Is there a difference between storing a reference to a properly

padded object for contended fields vs adding the padding directly to the object containing the contended field?

You have to put the padding around the contended field in order to protect it from false sharing.

What about array fields (primitives, and objects), are they ever

stored inside the object or are they always separate allocations?

Arrays are always individual objects and can be placed anywhere in the heap.

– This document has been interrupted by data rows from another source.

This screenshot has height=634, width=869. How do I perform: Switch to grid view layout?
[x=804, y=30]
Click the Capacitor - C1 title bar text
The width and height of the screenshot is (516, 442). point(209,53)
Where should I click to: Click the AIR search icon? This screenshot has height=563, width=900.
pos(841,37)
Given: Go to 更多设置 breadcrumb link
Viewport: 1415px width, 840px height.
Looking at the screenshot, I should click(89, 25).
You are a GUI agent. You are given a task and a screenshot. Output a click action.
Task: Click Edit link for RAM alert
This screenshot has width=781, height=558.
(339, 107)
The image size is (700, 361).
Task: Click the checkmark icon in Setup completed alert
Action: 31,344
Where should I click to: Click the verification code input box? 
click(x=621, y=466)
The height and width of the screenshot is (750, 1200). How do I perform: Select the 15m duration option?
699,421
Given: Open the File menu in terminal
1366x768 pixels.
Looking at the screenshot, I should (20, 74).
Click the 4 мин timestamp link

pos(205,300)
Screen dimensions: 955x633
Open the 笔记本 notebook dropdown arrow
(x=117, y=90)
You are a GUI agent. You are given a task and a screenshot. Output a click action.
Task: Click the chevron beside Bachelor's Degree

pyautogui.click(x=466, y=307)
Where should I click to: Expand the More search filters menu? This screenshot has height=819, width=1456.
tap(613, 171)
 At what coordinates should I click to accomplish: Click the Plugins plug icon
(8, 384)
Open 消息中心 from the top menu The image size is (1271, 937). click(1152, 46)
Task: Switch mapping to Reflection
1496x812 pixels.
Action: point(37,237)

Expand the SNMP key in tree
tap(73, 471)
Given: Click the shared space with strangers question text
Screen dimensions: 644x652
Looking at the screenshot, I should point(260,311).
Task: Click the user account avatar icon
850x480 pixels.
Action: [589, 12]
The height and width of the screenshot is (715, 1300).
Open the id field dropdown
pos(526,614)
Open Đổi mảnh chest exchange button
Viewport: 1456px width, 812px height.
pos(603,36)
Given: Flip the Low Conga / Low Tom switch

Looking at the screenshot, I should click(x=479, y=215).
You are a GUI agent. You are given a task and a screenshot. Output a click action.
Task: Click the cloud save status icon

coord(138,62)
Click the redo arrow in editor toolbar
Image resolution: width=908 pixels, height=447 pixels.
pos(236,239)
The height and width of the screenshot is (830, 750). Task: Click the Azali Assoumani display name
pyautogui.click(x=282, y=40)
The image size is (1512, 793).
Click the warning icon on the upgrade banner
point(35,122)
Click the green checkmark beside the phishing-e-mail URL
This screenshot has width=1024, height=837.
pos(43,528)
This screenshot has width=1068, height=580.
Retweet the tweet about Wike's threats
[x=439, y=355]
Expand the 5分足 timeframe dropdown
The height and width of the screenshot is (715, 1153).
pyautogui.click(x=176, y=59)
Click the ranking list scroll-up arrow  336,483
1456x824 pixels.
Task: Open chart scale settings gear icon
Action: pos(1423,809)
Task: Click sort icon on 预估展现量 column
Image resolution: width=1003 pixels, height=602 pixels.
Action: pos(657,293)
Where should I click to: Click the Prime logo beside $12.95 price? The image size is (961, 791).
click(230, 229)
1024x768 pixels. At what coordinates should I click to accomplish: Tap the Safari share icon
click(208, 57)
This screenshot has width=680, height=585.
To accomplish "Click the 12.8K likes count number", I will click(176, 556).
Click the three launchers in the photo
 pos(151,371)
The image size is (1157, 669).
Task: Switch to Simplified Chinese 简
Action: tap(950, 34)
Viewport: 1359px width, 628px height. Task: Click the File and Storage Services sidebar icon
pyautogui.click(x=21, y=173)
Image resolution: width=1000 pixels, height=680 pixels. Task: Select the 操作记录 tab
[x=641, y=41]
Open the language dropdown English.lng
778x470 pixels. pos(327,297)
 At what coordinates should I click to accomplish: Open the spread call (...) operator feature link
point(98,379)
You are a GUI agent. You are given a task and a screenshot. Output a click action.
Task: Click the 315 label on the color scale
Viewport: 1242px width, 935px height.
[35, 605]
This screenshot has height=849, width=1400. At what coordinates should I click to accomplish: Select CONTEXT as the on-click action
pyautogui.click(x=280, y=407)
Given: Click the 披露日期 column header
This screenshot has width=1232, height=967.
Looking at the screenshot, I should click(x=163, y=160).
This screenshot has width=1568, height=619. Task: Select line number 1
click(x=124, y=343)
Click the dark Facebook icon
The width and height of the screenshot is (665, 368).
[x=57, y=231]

Hi, I only need this to work on x86_64 so I should be fine with volatile reads of references. The only path that has to be fast is reading the field, updating can be slow (and is). Will storing the volatile field onto a stack variable <https://github.com/VoltDB/voltdb/blob/cow_indirection/src/frontend/org/voltcore/utils/COWMap.java#L52>
give me a snapshot of the value? Another question I have is about the padding suggestion. I looked at how it is done in Exchanger with the 15 long fields. What guarantees are there for field ordering and alignment of the allocated object WRT to cache lines? It seems like you might need to pad both before and after the field that is contended. Is there a difference between storing a reference to a properly padded object for contended fields vs adding the padding directly to the object containing the contended field? What about array fields (primitives, and objects), are they ever stored inside the object or are they always separate allocations? Thanks, Ariel On Thu, Feb 14, 2013, at 11:15 AM, Chris Dennis wrote:

My understanding is that doing that is not technically (per the JDK spec) safe. The updaters don't guarantee atomicity of their changes with respect to other mutations. On Hotspot I think you can only see this behavior for AtomicLongFieldUpdater when the underlying hardware lacks an 8 byte compare-and-swap (which obviously makes sense).

On Feb 13, 2013, at 10:37 PM, Aaron Grunthal wrote:

Btw, Atomic*Updaters are not entirely equivalent to raw

volatile/CAS accesses due to a bunch of security checking they do. Especially when security domains are used or the Updater's target class has subclasses then it has to do some checks that the JVM cannot optimize away. So if every ounce of performance counts you probably should do volatile reads and writes to the field handled by the updater directly and only use it for CAS. And as last resort there's also Unsafe, but there usually are bigger fish to fry before you get to that point.

On 13.02.2013 21:41, Ariel Weisberg wrote:

Hi,

Does it make sense to use Atomic*FieldUpdater to remove the indirection overhead of an AtomicLong and AtomicReference? Similarly, does it make sense to use Atomic* to create indirection in order to avoid false sharing?